Peter Jepsen, new assistant principal for 9th grade at Penn Treaty School, said his attention will be “laser-focused” on achievement and attendance issues.

“Any student absent more than three consecutive days will be assigned, in essence, a case manager,” he said.

Early intervention and mentoring will be key, he said, to ensuring that 9th graders graduate on time. Penn Treaty, which expanded from a middle school to 6-12 several years ago, touts itself as a STEM-based school, with all students studying physics and engineering, among other subjects.

The school also offers AVID, an elective that builds writing and organizational and study skills. The program, said Jepsen, is aimed at “B and C students who may be the first in their family to [aspire] to college, but who need that extra level of support to become college-ready.”

Karee Brown, 16, a junior, does AVID each year.

“Our instructors give us the step-by-step to succeed. I know I’m getting ready for college,” he said.

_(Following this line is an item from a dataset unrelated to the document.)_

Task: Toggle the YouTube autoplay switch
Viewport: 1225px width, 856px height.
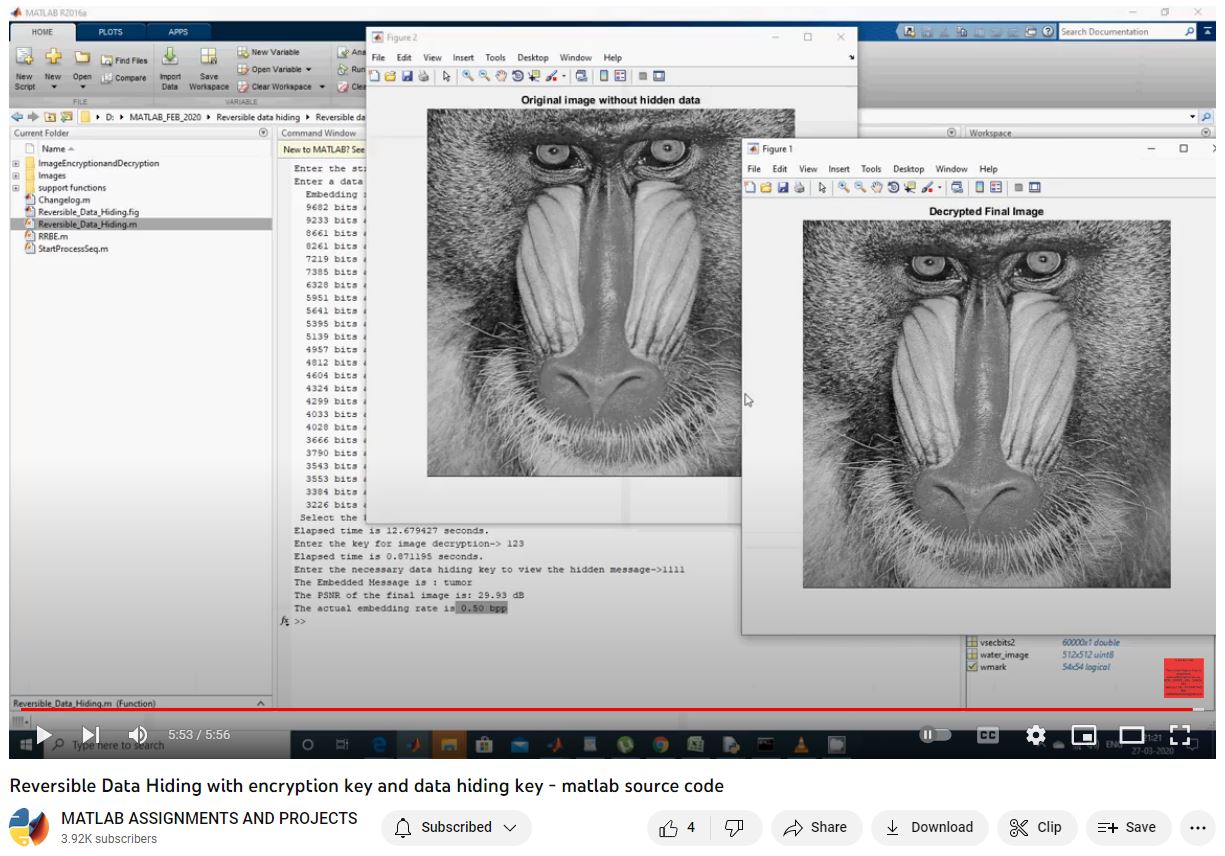Action: pyautogui.click(x=935, y=735)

His goals are twofold: to study engineering or business in college and to pursue a career as a professional boxer.

Doing well in high school “is just like chasing your dream, in my case, boxing,” said Brown. “You have to be willing to put in the work.”

Penn Treaty and the other neighborhood high schools are gearing up for increased scrutiny and layers of initiatives.

“There’s a lot of work to be done,” said Logan. “There’s no way to sugarcoat it.”

“This is a hugely important issue,” said Cooper. These are the schools, she said, “where the kids who have the least family support and the greatest needs end up – and where most kids go to school.”

Connie Langland is a freelance education writer who writes frequently for the Notebook.